In your copy, leave out the pictures and output only the lines from the one holding "Task: Open デザイン設定 for the ひよこ template" through the end of the data below, exactly.

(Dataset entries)
--- START ---

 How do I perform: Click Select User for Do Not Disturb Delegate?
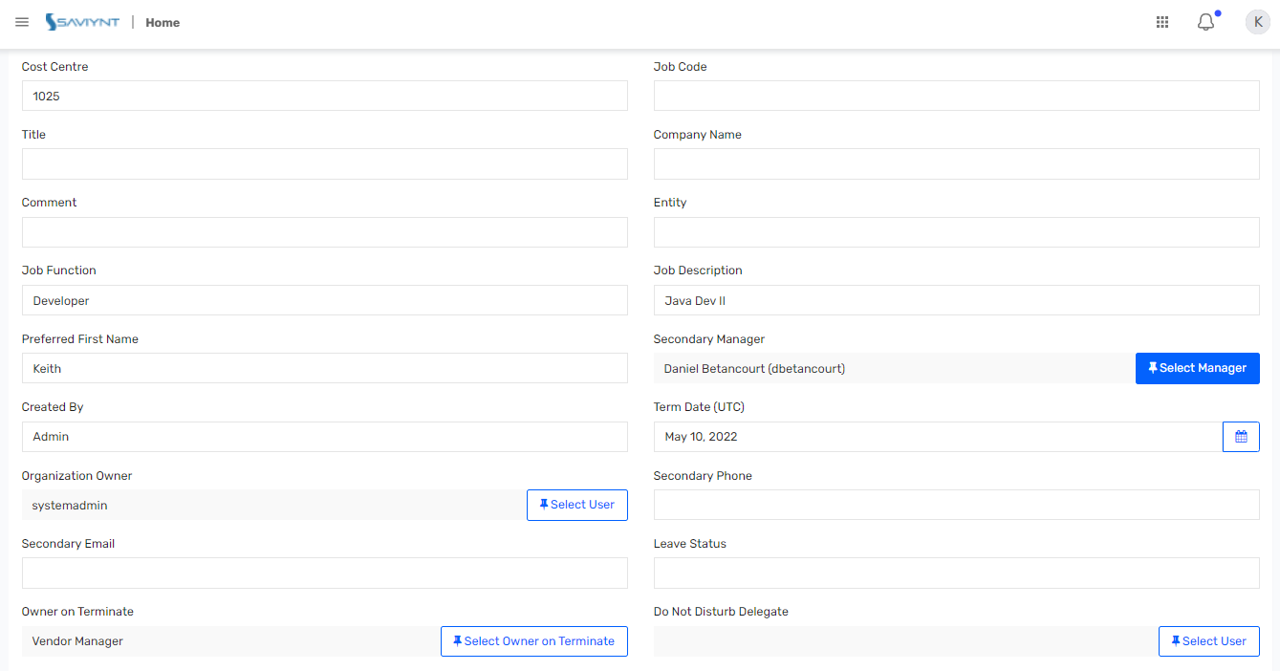1209,641
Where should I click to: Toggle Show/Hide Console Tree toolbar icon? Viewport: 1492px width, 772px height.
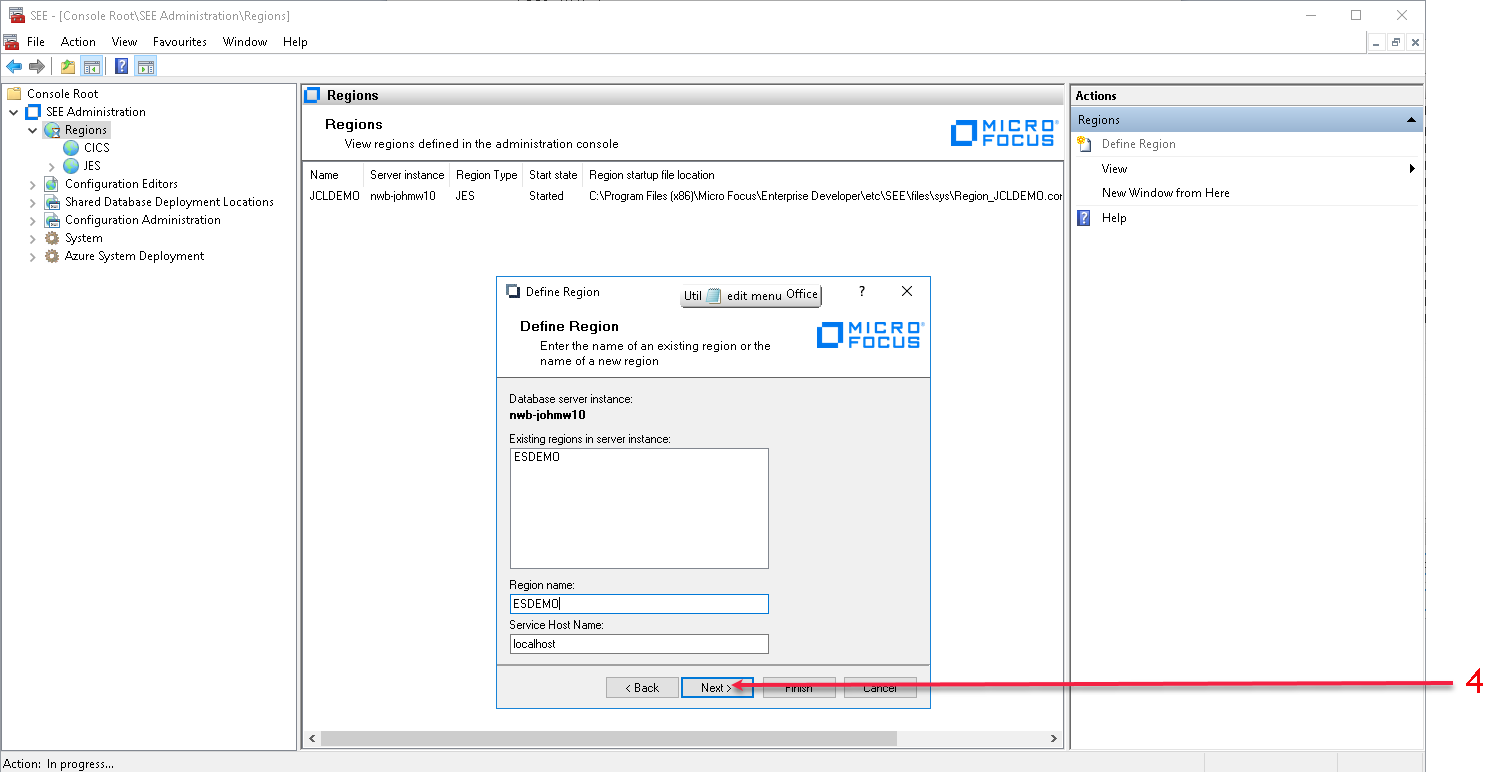pos(92,67)
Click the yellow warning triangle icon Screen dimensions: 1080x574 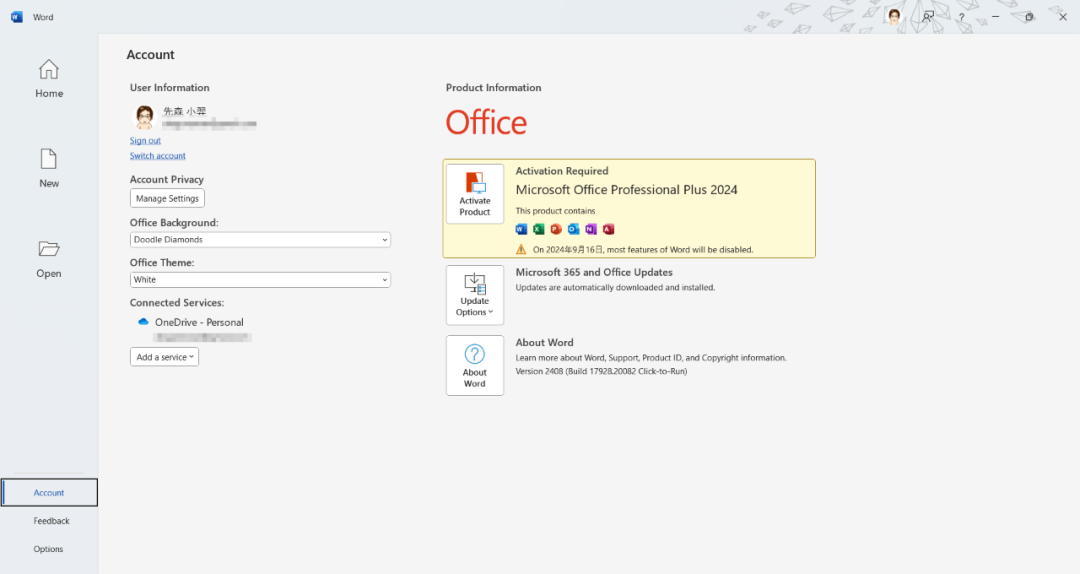pos(521,249)
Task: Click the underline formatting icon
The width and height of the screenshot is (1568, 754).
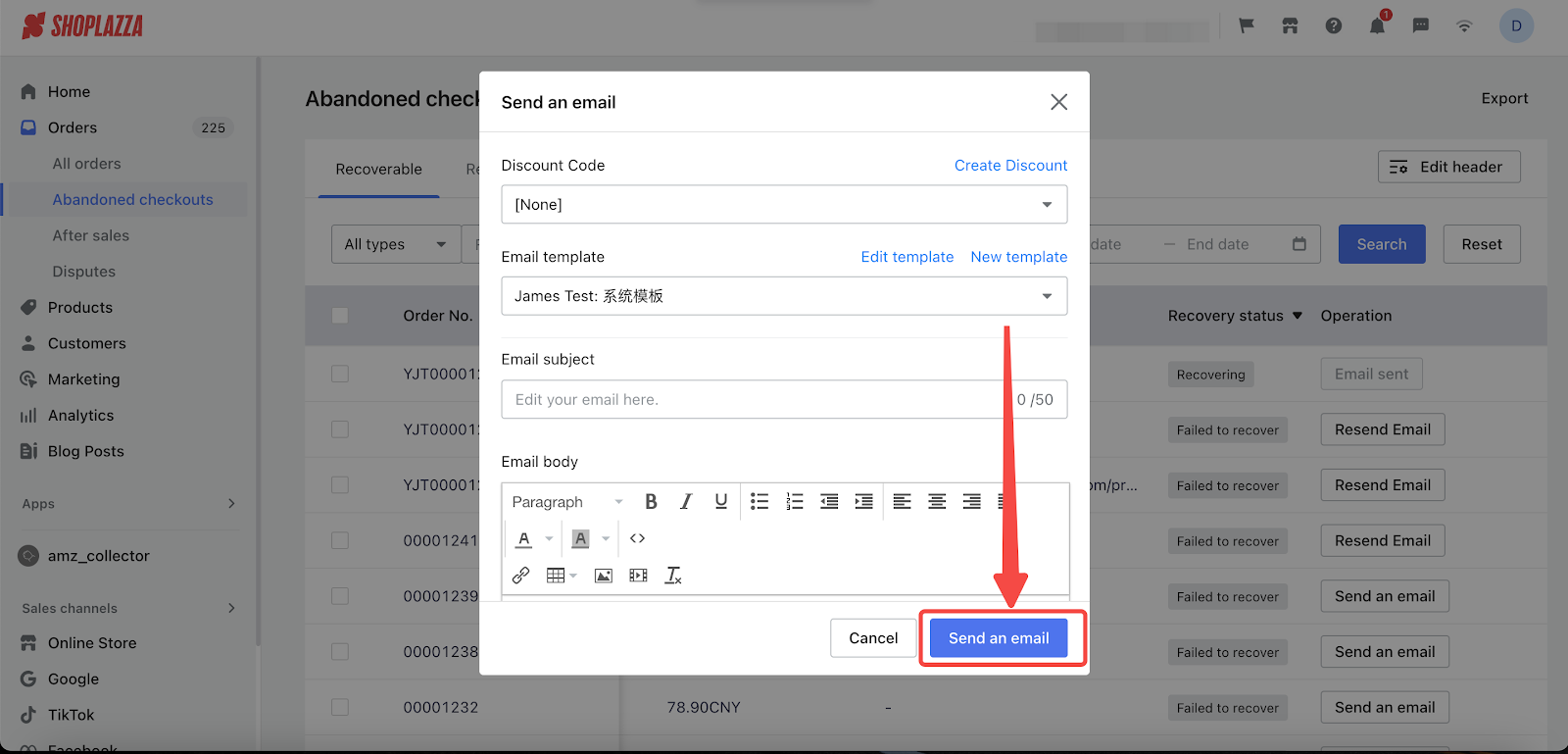Action: coord(721,502)
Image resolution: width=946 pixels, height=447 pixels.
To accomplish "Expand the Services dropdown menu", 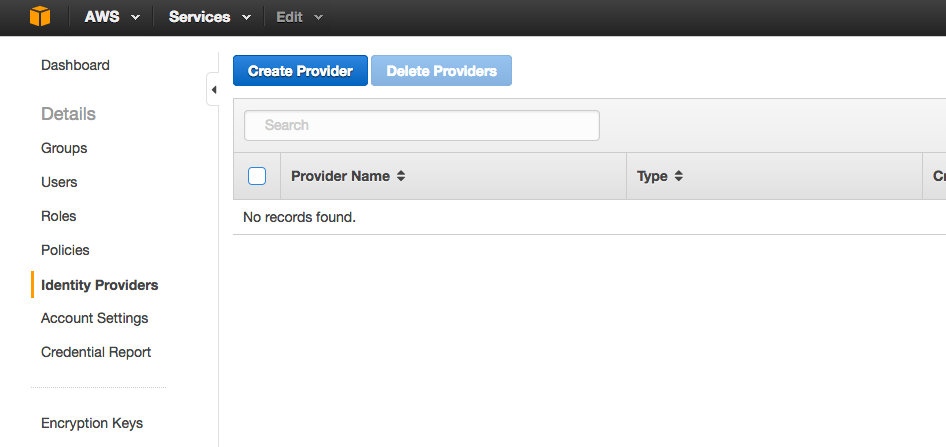I will (x=209, y=17).
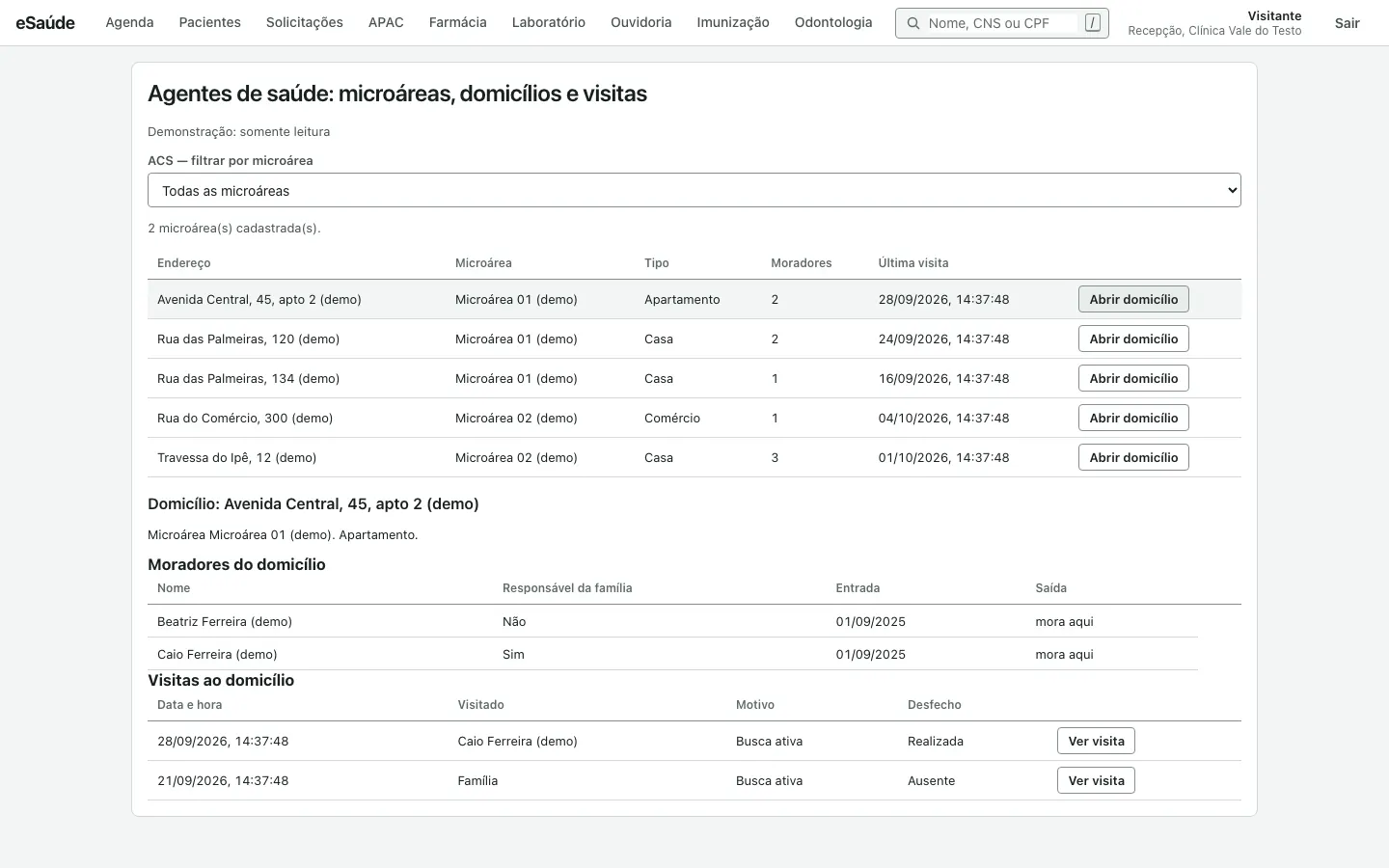Open the Agenda menu
This screenshot has width=1389, height=868.
coord(129,22)
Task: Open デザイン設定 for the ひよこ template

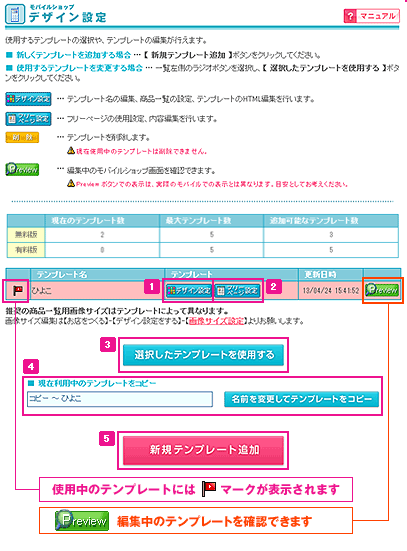Action: 189,291
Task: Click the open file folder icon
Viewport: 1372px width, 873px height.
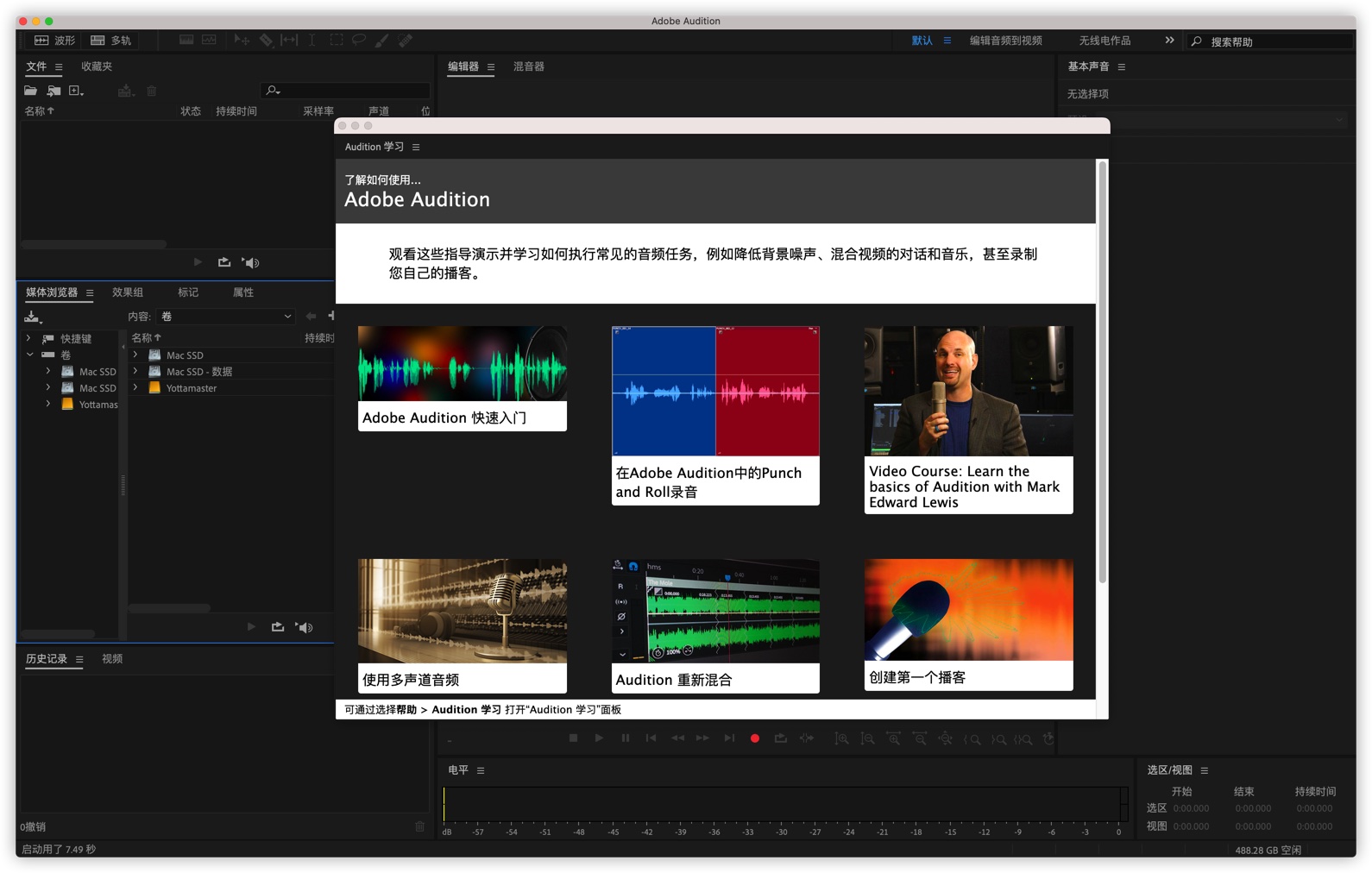Action: tap(30, 91)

--- END ---

**Task response**
Task: Open デザイン設定 for the ひよこ template

Action: 189,291
Task: Click the open file folder icon
Viewport: 1372px width, 873px height.
Action: tap(30, 91)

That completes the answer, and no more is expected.